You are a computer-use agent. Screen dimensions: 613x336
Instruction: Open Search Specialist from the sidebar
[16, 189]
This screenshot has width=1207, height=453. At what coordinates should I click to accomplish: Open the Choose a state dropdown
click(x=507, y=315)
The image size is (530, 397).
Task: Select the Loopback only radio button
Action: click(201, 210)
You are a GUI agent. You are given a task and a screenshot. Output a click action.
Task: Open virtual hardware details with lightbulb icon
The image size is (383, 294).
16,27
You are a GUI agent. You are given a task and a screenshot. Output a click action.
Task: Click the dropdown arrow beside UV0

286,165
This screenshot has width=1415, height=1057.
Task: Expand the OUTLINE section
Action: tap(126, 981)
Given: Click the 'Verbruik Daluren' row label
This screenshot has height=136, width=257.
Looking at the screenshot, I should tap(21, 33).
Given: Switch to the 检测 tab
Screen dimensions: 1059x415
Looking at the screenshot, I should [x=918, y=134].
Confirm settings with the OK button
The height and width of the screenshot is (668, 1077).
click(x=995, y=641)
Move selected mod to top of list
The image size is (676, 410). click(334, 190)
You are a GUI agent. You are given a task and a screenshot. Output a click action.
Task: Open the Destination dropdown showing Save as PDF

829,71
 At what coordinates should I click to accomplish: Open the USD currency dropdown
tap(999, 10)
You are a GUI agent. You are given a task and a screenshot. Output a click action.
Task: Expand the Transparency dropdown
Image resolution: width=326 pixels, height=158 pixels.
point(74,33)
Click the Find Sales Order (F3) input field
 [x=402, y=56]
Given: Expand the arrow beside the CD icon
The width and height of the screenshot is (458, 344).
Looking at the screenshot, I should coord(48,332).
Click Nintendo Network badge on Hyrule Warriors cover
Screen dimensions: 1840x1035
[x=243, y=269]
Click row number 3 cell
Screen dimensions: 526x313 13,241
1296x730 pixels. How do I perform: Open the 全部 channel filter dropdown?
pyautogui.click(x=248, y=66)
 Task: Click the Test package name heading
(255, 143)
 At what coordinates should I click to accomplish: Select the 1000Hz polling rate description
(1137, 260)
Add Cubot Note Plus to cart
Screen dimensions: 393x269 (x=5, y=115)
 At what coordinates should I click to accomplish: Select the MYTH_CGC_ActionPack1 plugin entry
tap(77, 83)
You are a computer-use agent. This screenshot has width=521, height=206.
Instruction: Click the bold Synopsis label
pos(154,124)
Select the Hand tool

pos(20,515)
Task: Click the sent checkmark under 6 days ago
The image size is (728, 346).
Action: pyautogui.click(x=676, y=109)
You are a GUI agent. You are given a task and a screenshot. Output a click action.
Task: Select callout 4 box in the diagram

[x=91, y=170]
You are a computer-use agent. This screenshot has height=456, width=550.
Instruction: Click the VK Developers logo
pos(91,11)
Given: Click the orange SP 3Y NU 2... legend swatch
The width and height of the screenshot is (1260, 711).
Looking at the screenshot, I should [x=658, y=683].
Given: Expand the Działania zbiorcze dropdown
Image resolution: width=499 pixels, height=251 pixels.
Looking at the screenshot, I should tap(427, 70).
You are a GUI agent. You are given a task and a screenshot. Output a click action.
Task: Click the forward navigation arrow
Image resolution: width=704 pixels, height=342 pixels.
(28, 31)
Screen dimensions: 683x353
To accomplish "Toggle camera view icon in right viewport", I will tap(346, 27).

# # # #

Exercise |
Please make an exact copy of the entries, down to the last character.

Reply |
You are a computer-use agent. Screen dimensions: 613x336
Instruction: Open Search Specialist from the sidebar
[16, 189]
This screenshot has width=1207, height=453. At what coordinates should I click to accomplish: Open the Choose a state dropdown
click(x=507, y=315)
The image size is (530, 397).
Task: Select the Loopback only radio button
Action: click(201, 210)
You are a GUI agent. You are given a task and a screenshot. Output a click action.
Task: Open virtual hardware details with lightbulb icon
The image size is (383, 294).
16,27
You are a GUI agent. You are given a task and a screenshot. Output a click action.
Task: Click the dropdown arrow beside UV0

286,165
This screenshot has width=1415, height=1057.
Task: Expand the OUTLINE section
Action: tap(126, 981)
Given: Click the 'Verbruik Daluren' row label
This screenshot has height=136, width=257.
Looking at the screenshot, I should tap(21, 33).
Given: Switch to the 检测 tab
Screen dimensions: 1059x415
Looking at the screenshot, I should [x=918, y=134].
Confirm settings with the OK button
The height and width of the screenshot is (668, 1077).
click(x=995, y=641)
Move selected mod to top of list
The image size is (676, 410). click(334, 190)
You are a GUI agent. You are given a task and a screenshot. Output a click action.
Task: Open the Destination dropdown showing Save as PDF

829,71
 At what coordinates should I click to accomplish: Open the USD currency dropdown
tap(999, 10)
You are a GUI agent. You are given a task and a screenshot. Output a click action.
Task: Expand the Transparency dropdown
Image resolution: width=326 pixels, height=158 pixels.
point(74,33)
Click the Find Sales Order (F3) input field
 [x=402, y=56]
Given: Expand the arrow beside the CD icon
The width and height of the screenshot is (458, 344).
Looking at the screenshot, I should coord(48,332).
Click Nintendo Network badge on Hyrule Warriors cover
Screen dimensions: 1840x1035
[x=243, y=269]
Click row number 3 cell
Screen dimensions: 526x313 13,241
1296x730 pixels. How do I perform: Open the 全部 channel filter dropdown?
pyautogui.click(x=248, y=66)
 Task: Click the Test package name heading
(255, 143)
 At what coordinates should I click to accomplish: Select the 1000Hz polling rate description
(1137, 260)
Add Cubot Note Plus to cart
Screen dimensions: 393x269 (x=5, y=115)
 At what coordinates should I click to accomplish: Select the MYTH_CGC_ActionPack1 plugin entry
tap(77, 83)
You are a computer-use agent. This screenshot has width=521, height=206.
Instruction: Click the bold Synopsis label
pos(154,124)
Select the Hand tool

pos(20,515)
Task: Click the sent checkmark under 6 days ago
The image size is (728, 346).
Action: pyautogui.click(x=676, y=109)
You are a GUI agent. You are given a task and a screenshot. Output a click action.
Task: Select callout 4 box in the diagram

[x=91, y=170]
You are a computer-use agent. This screenshot has height=456, width=550.
Instruction: Click the VK Developers logo
pos(91,11)
Given: Click the orange SP 3Y NU 2... legend swatch
The width and height of the screenshot is (1260, 711).
Looking at the screenshot, I should [x=658, y=683].
Given: Expand the Działania zbiorcze dropdown
Image resolution: width=499 pixels, height=251 pixels.
Looking at the screenshot, I should tap(427, 70).
You are a GUI agent. You are given a task and a screenshot. Output a click action.
Task: Click the forward navigation arrow
Image resolution: width=704 pixels, height=342 pixels.
(28, 31)
Screen dimensions: 683x353
To accomplish "Toggle camera view icon in right viewport", I will tap(346, 27).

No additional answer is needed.